Selon certains auteurs, c'est suite à cette victoire que Charles fut surnommé Martel, puisqu'il avait violemment écrasé les troupes mahométanes, tel un marteau — le marteau étant aussi une arme de combat. Selon d'autres, profitant de l'affaiblissement du duc Eudes, il s'empare des évêchés de la Loire puis descend dans le Midi qu'il saccage consciencieusement et d'où il chasse les chefs musulmans qui s'y étaient installés quelques années plus tôt. C'est seulement alors à cette occasion qu'il aurait gagné le surnom de Martel. Une troisième source déclare que c'est à la bataille de Loupchat que, porté en triomphe au cri de "Charles Martel !", il aurait gagné ce surnom. En tout état de cause, il est certain que ce surnom a surtout « frappé » les esprits ce qui a contribué à la création du mythe de Charles Martel.

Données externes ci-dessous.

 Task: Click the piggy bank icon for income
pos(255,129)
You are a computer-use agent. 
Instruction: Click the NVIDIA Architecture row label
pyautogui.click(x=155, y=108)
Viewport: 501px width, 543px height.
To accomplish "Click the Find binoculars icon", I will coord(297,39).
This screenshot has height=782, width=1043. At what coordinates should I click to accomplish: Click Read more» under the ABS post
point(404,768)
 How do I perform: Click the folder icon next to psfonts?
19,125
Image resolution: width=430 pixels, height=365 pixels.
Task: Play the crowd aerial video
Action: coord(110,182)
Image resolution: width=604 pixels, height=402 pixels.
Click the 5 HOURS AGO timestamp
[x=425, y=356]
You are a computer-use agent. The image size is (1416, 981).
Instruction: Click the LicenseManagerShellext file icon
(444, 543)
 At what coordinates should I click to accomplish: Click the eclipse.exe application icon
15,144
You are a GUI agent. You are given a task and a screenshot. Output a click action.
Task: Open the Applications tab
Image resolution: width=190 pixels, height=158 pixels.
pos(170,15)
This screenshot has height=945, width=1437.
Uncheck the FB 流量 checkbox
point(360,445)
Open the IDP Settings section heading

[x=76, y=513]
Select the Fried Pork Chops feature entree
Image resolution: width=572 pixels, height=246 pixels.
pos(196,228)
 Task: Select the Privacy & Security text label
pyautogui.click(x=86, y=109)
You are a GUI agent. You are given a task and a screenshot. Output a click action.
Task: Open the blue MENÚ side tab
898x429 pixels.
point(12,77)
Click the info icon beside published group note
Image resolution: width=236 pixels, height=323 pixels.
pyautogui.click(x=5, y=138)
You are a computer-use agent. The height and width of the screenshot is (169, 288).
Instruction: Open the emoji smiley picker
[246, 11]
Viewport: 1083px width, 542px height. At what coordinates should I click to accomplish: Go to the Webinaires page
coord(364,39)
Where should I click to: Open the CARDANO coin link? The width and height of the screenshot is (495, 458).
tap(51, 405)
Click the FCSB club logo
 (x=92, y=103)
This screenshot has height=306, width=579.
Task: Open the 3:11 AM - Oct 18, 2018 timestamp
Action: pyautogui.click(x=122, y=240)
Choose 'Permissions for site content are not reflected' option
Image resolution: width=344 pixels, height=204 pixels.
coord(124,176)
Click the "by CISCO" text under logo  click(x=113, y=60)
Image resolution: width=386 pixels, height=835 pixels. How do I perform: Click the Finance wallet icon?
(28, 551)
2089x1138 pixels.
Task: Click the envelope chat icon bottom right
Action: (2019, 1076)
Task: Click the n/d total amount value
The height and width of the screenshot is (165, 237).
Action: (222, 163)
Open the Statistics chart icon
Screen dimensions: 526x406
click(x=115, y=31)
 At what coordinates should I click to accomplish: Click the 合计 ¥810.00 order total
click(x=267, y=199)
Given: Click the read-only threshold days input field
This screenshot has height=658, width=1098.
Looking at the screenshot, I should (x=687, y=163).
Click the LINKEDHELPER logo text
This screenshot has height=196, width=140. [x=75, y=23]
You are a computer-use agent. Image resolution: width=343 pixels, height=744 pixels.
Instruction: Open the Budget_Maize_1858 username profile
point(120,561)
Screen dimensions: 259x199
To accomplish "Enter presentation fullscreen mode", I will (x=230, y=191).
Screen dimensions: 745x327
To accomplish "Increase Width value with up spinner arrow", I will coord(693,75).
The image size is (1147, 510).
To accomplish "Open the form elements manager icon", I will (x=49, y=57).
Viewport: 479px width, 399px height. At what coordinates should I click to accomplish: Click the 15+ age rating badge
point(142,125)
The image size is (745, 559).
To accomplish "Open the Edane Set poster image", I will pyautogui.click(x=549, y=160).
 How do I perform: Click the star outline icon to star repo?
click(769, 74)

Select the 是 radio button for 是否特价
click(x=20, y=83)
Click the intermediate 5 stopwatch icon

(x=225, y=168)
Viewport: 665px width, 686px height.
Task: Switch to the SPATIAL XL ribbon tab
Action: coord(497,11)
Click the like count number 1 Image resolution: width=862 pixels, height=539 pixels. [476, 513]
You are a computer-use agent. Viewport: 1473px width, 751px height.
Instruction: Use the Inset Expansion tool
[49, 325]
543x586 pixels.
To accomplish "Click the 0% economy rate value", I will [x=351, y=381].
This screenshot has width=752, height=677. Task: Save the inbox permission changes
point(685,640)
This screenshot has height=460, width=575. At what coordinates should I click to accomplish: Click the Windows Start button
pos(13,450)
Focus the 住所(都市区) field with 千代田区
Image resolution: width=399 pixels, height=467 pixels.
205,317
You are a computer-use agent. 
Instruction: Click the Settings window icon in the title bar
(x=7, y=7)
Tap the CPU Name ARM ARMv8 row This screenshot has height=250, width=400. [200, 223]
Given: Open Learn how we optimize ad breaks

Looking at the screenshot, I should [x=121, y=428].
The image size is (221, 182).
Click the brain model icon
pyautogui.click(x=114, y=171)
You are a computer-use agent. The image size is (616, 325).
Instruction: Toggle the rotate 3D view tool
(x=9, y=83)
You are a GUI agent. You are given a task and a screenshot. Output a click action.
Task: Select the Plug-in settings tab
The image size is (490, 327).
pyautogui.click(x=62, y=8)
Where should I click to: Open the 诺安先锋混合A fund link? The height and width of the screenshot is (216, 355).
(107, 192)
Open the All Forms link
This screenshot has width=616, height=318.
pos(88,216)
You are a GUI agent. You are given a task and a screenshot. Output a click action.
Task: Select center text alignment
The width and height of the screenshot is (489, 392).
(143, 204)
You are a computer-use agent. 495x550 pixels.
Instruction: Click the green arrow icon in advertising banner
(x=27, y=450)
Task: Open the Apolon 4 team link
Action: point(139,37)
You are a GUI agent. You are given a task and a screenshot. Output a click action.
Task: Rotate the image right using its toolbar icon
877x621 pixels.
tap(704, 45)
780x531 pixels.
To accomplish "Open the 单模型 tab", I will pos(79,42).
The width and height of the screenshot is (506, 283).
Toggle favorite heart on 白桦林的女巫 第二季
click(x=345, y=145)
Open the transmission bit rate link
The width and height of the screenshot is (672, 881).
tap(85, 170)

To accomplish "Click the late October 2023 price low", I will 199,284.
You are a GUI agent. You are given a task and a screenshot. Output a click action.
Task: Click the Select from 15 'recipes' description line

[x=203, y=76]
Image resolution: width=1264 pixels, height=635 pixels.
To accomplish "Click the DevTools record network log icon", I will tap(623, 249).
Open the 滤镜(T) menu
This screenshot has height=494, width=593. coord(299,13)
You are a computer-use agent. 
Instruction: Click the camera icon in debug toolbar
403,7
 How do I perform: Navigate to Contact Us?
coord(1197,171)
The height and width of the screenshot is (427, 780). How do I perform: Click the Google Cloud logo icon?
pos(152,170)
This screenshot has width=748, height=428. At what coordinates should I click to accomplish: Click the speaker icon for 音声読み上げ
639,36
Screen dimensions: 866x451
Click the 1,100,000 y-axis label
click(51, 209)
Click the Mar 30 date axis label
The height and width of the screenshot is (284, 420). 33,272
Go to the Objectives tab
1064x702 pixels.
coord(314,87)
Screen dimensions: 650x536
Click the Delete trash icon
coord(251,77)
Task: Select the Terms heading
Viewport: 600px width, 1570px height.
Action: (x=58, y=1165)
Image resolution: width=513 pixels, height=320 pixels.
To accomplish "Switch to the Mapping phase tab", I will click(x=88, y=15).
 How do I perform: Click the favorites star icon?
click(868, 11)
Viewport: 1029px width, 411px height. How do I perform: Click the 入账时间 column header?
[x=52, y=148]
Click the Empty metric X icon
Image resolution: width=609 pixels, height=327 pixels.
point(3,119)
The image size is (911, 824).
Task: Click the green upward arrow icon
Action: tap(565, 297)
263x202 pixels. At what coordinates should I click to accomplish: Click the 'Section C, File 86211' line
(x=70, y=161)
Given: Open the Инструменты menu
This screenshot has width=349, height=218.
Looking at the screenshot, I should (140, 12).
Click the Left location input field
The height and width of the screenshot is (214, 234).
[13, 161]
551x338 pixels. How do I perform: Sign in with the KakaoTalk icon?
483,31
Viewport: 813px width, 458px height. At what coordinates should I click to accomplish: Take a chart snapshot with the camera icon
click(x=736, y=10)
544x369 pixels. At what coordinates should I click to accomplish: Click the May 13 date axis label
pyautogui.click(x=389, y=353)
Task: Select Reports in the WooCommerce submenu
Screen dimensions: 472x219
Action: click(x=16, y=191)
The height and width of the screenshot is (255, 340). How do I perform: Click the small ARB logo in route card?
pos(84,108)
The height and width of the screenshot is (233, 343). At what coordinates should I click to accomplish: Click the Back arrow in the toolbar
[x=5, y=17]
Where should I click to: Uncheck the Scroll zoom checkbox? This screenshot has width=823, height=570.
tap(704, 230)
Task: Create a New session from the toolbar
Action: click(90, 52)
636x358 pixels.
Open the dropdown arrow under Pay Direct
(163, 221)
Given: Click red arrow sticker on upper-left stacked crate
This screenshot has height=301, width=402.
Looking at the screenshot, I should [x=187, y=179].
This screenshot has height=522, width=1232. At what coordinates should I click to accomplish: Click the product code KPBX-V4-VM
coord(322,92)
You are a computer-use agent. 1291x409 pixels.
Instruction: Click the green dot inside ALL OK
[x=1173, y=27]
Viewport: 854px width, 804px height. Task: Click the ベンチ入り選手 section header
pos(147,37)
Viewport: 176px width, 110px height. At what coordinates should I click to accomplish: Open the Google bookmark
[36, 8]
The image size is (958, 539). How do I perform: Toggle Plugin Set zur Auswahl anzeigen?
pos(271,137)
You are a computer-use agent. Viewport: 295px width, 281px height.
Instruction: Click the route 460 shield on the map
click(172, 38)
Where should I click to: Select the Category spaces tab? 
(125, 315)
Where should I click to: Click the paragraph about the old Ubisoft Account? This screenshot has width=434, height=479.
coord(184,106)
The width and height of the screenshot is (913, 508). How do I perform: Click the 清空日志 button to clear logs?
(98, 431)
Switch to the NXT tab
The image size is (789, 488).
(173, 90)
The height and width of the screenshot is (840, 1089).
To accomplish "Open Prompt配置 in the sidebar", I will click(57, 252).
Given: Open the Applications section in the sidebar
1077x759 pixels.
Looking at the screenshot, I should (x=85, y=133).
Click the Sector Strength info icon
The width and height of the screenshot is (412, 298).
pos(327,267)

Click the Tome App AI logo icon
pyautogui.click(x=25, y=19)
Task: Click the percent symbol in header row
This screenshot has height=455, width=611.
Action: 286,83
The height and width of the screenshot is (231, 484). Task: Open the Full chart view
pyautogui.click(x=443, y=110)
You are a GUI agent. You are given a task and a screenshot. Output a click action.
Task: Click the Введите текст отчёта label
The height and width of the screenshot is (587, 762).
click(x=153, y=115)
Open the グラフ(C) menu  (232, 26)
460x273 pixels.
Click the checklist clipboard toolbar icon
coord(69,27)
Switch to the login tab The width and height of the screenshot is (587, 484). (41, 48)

Les troupes arabo-musulmanes ne sont pas pour autant battues sur tous les fronts. Elles prennent Avignon et Arles en 735 puis attaquent la Bourgogne. Beaucoup de seigneurs bourguignons « pactisent » alors avec les berbères mais Charles Martel parvint à les refouler dans le sud de la vallée du Rhône en 736.
En 737, il reprend Avignon avec son demi-frère Childebrand, mais n'arrive pas à prendre Narbonne. Il s'allie aux Lombards pour reprendre la Provence en 739. Tous ceux qui avaient alors collaboré avec les berbères sont châtiés et leurs biens donnés aux guerriers francs. Les Berbères ne possèdent alors plus que Narbonne. Ces batailles ont grandement contribué à unifier le royaume franc autour de Charles Martel.
742-752 Règne de Childéric III, avec Pépin le Bref pour maire du palais. Sous ce règne, Pépin (surnommé le Bref à cause de sa petite taille) fit victorieusement la guerre aux Francs de l'est au nord : Saxons, Allemands et Bavarois qu'il contraignit au respect des droits de Childéric III.